Isn't there a PS core that can be used from the Zynq?

there are also GTR transceivers that can be used from ZynQ, but they support only SGMII mode and need external PHY. So there is no real benefit using them. I prefer RGMII because I want to use all GTRs for PCI Express. I will need PCIe for communication in one application. As I wrote, this design will serve at least 3 different applications.

If we want Ethernet on pure fabric, maybe use one of the GTH + SFPs instead.

This chip has GTY transceivers. I designed RTM board with SFP and QSFP cages as well as access to RF backplane

Aren't Zynq devices able to reprogram themselves completely from the built-in ARM core already, both to flash and to SRAM?

They can do, but only from uboot. We found it difficult to provide remote maintenance this way. We have two FLASH chips connected using crossbar that let us swap the chips and choose which FLASH to boot. It is maintained by MMC. So one FLASH has basic recovery Linux system and another FLASH has production software that provides h.265 codec, video streaming, remote configuration, etc. We had long discussion with company that provides centralised control system for all boxes and we decided to implement additional Ethernet access to the MMC. Probably it won't be really useful in the lab. The system consists of over 500 ZynQ boxes distribute around the country so remote maintenance was a must and for some reasons dual FLASH approach was not sufficient.

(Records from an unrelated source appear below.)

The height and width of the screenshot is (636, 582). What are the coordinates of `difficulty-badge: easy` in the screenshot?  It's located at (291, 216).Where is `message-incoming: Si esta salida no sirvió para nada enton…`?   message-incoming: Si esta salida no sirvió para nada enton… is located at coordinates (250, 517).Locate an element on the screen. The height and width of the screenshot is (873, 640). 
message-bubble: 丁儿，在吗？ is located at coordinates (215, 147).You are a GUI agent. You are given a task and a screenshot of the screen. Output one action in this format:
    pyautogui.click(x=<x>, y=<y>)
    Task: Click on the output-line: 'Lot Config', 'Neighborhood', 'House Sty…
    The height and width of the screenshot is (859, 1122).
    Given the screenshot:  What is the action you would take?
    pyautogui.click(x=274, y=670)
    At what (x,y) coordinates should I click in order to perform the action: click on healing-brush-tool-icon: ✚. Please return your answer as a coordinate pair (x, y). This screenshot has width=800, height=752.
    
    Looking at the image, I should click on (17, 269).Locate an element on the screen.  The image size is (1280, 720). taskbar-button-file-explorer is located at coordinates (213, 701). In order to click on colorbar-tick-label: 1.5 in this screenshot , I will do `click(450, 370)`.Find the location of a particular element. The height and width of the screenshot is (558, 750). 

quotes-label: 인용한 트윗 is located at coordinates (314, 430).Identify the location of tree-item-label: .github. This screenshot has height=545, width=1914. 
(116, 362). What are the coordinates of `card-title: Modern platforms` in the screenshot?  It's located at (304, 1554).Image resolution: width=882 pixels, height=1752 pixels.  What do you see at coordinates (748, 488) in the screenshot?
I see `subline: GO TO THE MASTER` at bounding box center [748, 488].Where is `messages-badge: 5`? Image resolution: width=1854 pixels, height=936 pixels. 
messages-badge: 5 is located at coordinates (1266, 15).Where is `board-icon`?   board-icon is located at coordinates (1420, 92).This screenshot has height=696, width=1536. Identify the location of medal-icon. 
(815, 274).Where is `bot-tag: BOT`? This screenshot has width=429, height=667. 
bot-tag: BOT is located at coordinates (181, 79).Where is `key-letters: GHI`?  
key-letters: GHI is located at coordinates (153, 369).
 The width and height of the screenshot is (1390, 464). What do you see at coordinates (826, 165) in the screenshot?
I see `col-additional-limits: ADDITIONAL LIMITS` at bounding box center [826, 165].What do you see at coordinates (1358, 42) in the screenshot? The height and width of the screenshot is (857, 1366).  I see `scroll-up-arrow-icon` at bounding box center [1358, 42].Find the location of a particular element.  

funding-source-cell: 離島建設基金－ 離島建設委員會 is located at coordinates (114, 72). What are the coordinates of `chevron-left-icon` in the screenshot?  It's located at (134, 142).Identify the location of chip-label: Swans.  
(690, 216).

gkasprow commented 5 years ago

I run out of SoC IO pins for AFE control. I want to use identical approach as on Sayma RTM - all clock chips control, AFE IO lines etc will be connected to small Artix chip. @sbourdeauducq would it make you happy if I used only 4 LVDS links to connect it with the main SoC? Two of them would be routed to clock inputs of SoC and Artix chip. If you need 6, I can try to provide them as well.